Thirdly, a unified supply chain system was outlined so that resources are pooled together in one place, and moved to various locations at the same time instead of each of the organisations doing them differently.
He said, “The fourth one is that we want to see more government investment. We cannot talk of sustainability without the government driving the entire team, whether it is at the centre or at the state.
“The agreement was that the federal government should support the treatment of at least 100, 000 people for the next three years.

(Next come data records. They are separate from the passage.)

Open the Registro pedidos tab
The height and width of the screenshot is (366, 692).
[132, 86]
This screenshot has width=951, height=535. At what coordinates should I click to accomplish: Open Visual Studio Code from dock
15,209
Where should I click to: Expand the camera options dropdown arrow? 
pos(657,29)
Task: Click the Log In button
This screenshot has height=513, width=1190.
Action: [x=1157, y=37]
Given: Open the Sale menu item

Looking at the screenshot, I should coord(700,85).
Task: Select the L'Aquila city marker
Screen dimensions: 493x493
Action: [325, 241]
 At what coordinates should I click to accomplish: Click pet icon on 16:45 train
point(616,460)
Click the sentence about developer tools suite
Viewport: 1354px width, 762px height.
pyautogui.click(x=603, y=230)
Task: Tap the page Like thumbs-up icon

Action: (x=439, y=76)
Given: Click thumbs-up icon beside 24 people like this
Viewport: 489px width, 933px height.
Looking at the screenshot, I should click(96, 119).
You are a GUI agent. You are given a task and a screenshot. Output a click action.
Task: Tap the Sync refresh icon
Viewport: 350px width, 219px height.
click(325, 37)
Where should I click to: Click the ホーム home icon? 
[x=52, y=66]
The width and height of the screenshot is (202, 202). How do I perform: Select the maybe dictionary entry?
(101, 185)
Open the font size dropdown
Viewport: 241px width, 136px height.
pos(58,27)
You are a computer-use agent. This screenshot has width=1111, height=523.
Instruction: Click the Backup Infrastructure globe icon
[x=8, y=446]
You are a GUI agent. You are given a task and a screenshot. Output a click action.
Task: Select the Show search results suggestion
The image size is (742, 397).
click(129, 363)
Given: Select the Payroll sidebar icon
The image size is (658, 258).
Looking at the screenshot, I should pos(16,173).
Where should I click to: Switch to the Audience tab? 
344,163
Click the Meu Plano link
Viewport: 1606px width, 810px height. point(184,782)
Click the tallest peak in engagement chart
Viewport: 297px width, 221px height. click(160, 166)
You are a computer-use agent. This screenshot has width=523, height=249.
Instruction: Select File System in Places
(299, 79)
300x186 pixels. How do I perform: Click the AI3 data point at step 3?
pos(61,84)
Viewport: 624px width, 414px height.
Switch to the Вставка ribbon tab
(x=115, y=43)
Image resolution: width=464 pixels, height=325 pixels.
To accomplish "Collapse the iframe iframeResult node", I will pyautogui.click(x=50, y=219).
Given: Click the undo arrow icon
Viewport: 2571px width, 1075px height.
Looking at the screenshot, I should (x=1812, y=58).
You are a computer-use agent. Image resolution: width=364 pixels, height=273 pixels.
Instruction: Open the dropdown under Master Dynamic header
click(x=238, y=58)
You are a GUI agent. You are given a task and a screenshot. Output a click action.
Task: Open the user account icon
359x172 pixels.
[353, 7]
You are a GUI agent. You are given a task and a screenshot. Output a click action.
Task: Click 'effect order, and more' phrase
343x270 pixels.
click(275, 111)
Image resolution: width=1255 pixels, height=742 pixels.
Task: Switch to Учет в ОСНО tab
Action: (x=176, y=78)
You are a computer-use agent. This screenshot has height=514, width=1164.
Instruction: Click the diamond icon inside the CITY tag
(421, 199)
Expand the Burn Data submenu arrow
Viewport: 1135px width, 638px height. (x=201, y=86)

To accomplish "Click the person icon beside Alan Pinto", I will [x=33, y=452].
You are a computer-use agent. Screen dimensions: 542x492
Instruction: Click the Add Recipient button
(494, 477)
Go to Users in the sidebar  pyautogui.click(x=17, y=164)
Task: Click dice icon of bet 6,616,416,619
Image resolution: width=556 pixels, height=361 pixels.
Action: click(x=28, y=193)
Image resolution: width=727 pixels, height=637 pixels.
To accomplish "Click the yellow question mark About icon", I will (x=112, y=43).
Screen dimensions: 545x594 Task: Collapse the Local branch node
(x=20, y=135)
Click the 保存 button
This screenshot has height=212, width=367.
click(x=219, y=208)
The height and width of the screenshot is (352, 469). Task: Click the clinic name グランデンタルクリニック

“Government has fulfilled that promise, and gradually with time we will begin to add more patients, this means that the patients that would now be under the care of development partners, would continue to reduce. This we have done, and we have done very well in the last three years.”
The NACA DG said under alignment 2.0, experts want to put the state in the driver’s seat, instead of having implementing partners implementing programs using state structures like hospitals and human resources.
Asked what would happen to the implementing partners, he said, “The implementing partners would now become the teacher, and show the state what they have been doing in the past 20 years, to sustain the response and to provide treatment services to people in different locations throughout the state.
“At the first instance they do it together, and after a period of one year, the implementing partner now steps aside and serves as technical adviser, providing the state guidance and technical services for the state to continue to drive the response.
“So this is the essence of alignment 2.0 and we believe that by the time we arrive at that, then the country is fully structured for ownership,” he added.
The National Coordinator of the Network of People Living With HIV/AIDS in Nigeria, NEPWHAN, Abdulkadir Ibrahim said the first alignment (1.0) was literally trying to harmonise the HIV response in the country, both from the Global Fund and PEPFAR by putting Nigerian government at the driver’s seat and has really been significant.
However, he said there are a lot of issues with the first alignment because most of the community component and interventions that are more targeted at empowering NEPHWAN or organisations of people living with HIV and other vulnerable groups was not really prioritised.
“So what we want to see now in the alignment 2.0 is to ensure that priorities are given to other interventions such as sensitization, rights protection, fighting against stigma and ensuring that community programs like NEPHWAN and our subordinates are really empowered and adequately supported in terms of funding and systems strengthening so that we can have a strong organisation and do other interventions without any problems.
He said even though the resources have been there in alignment 1.0, it has not really gone down to the communities and Nigeria is still lagging behind in the prevention of mother-to-child transmission (PMTCT) HIV services.
“We need to allow our PMTCT HIV programmes to continue because the way it is going most of the international partners has reduced their funding in terms of community intervention and only focus on tertiary institutions or specialist hospitals, they focus on 11 local government areas of a state for instance that has over 30 states; what then happens to the other LGAs?.
“So we want to see real change and we have been doing a lot of mapping. About 21 states have been mapped where community interventions will really be focused to ensure that pregnant women are mobilized, sensitised, tested and linked to where they can access treatment. This is what we can do right and ending HIV is possible.”